« Tout est possible » lance Julien à Pascal au tout début de la deuxième séquence de la pièce, juste après leur première rencontre. Et l’adulte raisonnable de corriger : « Ce n’est pas totalement vrai. Il y a des choses qui ne sont pas possibles. »
À la fin de la pièce, alors que Julien, dans un mouvement de désillusion très adolescent, semble s’être résigné à ce que tout ne le soit pas, Pascal lui répond cependant en affirmant, avec une impérieuse nécessité, l’importance du rêve : que Thomas Voeckler puisse rêver de remporter le tour de France, voilà qui est important. Et peu importe que cela arrive au bout du compte. Ce qui compte, c’est de pouvoir le rêver.
Entre ces deux moments, presque une année s’est écoulée, et quelque chose a changé, s’est modifié imperceptiblement à l’intérieur des deux personnages au fil de l’évolution de leur relation. Les lignes du rêve et de la réalité, du possible et de l’impossible ont été bousculées, et c’est cet apprentissage réciproque qui est pour moi le centre de la pièce. Il convient de le scruter attentivement comme un horizon.
Quel enfant en effet n’a jamais rêvé d’avoir d’autres parents que les siens ? En devenant lui-même, l’enfant peut bien se raconter des histoires et créer son monde idéal, celui dans lequel il voudrait vivre. Mais il se trouve bien vite confronté à une réalité implacable, celle du monde réel. Grandir, c’est accepter la réalité. Et Julien grandit dans L’Apprenti.
Quel adulte n’a pas renoncé à la part de l’impossible dans sa vie pour se réfugier médiocrement dans un quotidien étriqué, réglé et morne ?
L’enfant rappelle ici à l’adulte que malgré tout il ne faut pas oublier d’imaginer le réel, continuer – au cœur de la rudesse du monde – à le rêver autrement. C’est cette acuité vitale que Pascal recouvre au contact de Julien.
Julien fait preuve d’une audace innocente et subversive en abordant un inconnu, choisi parmi d’autres candidats, pour en faire son « père idéal ». Cette intrusion bouleverse la vie de Pascal et réveille des questions (« refoulées » ou simplement tues) sur son désir d’être père et sur sa capacité à être avec les autres.
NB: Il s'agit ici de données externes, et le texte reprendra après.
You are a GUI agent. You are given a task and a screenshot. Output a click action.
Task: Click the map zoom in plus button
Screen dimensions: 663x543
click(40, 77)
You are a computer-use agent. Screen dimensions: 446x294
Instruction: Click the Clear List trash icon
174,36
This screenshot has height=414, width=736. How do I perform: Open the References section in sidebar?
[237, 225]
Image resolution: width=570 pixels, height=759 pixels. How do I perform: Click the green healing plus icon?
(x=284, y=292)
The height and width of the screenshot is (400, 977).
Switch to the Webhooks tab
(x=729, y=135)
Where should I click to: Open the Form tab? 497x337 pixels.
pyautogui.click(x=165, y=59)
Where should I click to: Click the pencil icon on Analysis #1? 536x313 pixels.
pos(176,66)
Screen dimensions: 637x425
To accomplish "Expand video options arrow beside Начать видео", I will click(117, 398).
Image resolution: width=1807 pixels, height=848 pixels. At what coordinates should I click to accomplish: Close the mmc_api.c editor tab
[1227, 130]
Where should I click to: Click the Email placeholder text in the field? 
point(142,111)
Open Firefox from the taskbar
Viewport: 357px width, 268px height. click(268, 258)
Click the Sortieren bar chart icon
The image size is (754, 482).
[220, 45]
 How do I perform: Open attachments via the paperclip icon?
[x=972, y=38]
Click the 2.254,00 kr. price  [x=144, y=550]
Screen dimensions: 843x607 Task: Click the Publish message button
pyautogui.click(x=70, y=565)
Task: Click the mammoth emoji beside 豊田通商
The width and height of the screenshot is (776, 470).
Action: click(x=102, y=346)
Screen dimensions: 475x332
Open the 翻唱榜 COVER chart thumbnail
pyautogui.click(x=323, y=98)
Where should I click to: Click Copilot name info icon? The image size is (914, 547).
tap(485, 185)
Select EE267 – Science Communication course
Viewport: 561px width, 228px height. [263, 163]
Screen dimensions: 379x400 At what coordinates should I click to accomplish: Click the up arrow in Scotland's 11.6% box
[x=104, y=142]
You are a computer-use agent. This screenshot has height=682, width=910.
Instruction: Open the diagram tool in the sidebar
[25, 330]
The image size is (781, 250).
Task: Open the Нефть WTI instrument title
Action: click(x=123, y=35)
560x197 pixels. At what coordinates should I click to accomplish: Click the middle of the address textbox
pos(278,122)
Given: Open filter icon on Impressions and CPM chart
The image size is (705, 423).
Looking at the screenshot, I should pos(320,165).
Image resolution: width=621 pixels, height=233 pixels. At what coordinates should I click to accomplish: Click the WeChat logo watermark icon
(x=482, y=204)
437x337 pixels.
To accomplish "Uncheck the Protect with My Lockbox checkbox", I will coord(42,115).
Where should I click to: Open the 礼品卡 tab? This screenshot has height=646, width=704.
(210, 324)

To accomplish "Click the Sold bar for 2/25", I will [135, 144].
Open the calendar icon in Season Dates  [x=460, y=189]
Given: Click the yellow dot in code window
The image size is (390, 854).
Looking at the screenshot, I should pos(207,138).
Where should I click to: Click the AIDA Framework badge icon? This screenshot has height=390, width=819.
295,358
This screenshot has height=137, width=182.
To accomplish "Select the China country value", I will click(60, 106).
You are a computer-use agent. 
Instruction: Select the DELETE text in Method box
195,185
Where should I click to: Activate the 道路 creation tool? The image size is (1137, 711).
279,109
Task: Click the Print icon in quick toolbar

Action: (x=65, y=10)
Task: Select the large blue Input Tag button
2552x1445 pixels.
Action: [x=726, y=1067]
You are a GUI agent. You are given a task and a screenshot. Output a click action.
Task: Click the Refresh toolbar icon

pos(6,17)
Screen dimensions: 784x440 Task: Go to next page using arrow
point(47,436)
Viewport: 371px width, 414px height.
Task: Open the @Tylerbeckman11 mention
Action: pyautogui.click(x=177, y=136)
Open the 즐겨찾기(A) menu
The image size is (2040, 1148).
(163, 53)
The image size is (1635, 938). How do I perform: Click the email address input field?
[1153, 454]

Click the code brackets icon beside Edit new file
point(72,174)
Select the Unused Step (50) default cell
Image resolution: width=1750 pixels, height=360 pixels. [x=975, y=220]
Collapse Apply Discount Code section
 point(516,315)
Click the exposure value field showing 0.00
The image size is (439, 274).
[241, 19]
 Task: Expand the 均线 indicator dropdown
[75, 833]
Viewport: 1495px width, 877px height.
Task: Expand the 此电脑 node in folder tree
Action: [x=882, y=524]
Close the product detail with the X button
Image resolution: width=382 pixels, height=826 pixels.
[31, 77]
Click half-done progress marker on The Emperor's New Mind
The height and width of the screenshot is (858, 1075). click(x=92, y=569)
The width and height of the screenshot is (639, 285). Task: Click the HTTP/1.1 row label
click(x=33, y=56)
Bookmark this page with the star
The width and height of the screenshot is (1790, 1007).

De rencontre en rencontre, ces deux-là, « apprentis » l’un autant que l’autre, apprennent à se connaître et jouent ensemble le jeu d’une relation à inventer, tantôt sur le terrain de l’un (un parc, la berge d’un fleuve, le collège…), tantôt sur le terrain de l’autre (le marché, la terrasse d’un café, une église, l’appartement…).
Entre éclats de rire, émotions partagées et crises passagères, peu à peu chacun crée chez l’autre le besoin de ce qu’il lui apporte. Une amitié aussi inattendue qu’intense naît entre le gamin capricieux et l’adulte solitaire et sans expérience. Ils se réconcilient avec leur vie et cela réenchante le monde.
Plus besoin d’être un fils et un père pour être ensemble. Keene l’écrit, « L’Apprenti est une pièce qui parle d’amour. » Et d’imagination.